Rewrite the items below, starting at the line that contains "Click the 0.6" and stopping after the line that contains "Click the blue star legend". Keep each request as it stands, and multiply every coordinate in the answers by 2.05, rounding to whole numbers with halves rounded up.

::: Source records :::

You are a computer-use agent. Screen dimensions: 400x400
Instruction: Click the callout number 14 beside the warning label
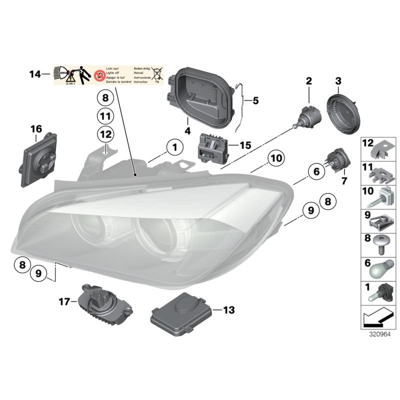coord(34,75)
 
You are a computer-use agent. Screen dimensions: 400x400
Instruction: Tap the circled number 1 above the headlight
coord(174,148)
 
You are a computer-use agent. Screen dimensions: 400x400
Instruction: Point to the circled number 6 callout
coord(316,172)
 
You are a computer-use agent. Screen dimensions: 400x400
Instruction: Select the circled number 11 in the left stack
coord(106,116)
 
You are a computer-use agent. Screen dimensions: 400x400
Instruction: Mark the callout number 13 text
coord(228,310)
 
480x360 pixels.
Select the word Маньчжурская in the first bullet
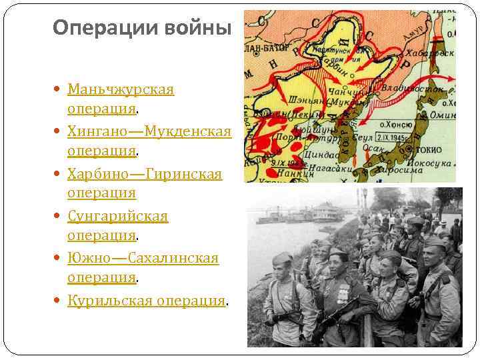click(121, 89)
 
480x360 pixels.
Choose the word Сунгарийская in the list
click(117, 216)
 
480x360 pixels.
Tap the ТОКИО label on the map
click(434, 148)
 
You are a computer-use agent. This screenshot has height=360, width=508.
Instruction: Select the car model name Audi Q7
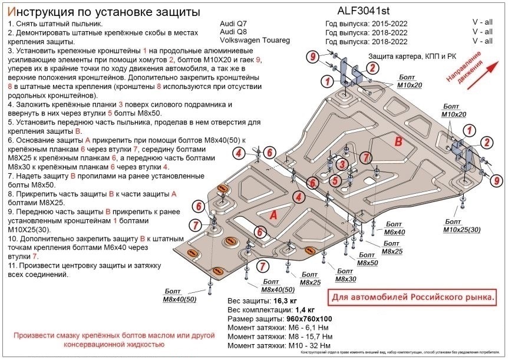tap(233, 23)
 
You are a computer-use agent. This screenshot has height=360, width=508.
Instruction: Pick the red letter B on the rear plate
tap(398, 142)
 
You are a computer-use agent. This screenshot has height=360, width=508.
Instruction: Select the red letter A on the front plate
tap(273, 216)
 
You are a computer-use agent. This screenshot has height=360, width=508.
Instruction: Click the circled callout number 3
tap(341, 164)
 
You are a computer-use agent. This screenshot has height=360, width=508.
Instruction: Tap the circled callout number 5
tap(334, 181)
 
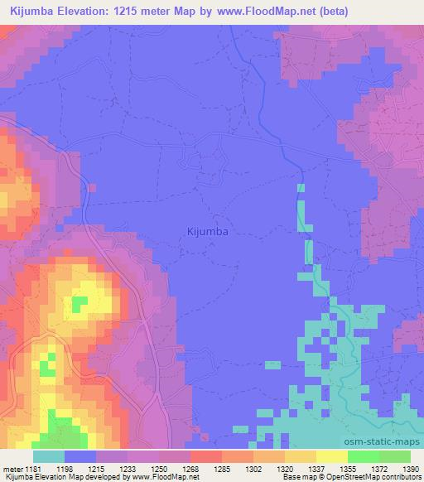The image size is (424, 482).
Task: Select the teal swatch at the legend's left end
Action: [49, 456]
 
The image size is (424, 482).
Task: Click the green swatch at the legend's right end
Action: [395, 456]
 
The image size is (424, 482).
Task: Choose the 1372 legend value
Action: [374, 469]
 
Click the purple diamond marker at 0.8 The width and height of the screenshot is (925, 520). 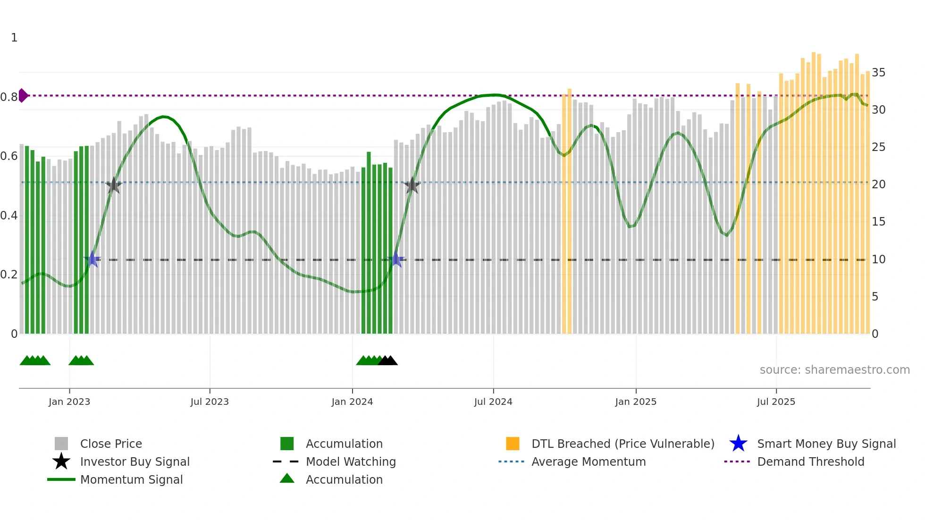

:::
::: Source records :::

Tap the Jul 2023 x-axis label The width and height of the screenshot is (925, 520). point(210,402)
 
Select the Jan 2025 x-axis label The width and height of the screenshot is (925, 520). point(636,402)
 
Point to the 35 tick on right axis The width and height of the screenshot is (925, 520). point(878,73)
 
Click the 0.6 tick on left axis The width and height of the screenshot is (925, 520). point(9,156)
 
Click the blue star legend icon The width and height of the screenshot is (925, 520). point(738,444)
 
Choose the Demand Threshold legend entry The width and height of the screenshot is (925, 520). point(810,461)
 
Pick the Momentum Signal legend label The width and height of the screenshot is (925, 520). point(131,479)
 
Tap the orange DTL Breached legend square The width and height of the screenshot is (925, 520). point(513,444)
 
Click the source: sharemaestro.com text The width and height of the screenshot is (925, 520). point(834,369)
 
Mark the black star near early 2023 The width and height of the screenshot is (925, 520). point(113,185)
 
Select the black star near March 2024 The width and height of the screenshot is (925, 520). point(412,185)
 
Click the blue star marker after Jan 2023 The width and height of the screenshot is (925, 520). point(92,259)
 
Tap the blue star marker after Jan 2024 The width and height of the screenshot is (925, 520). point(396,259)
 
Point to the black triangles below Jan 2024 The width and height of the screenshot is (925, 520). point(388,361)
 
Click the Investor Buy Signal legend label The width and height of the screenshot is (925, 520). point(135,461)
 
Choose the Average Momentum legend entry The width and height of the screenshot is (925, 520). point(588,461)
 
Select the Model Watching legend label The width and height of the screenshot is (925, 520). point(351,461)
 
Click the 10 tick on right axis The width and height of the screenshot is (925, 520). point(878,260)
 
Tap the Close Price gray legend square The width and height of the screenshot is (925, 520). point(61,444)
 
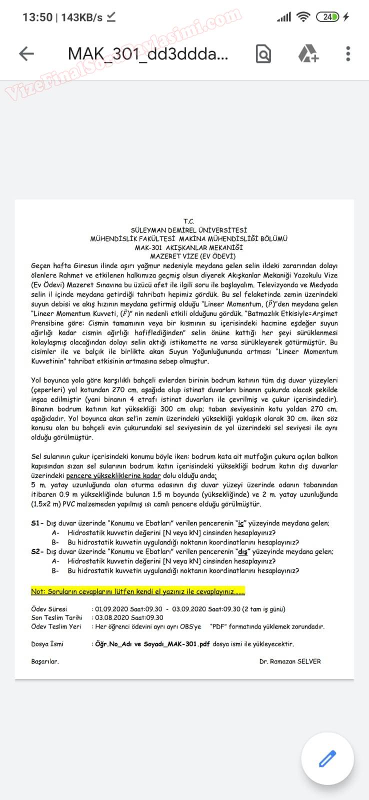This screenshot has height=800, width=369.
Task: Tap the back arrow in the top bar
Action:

:::

*The solution*
Click the 0.6 tick on left axis The width and height of the screenshot is (925, 520). point(18,320)
 
Click the blue star legend icon The width and height of the screenshot is (925, 520). point(1513,910)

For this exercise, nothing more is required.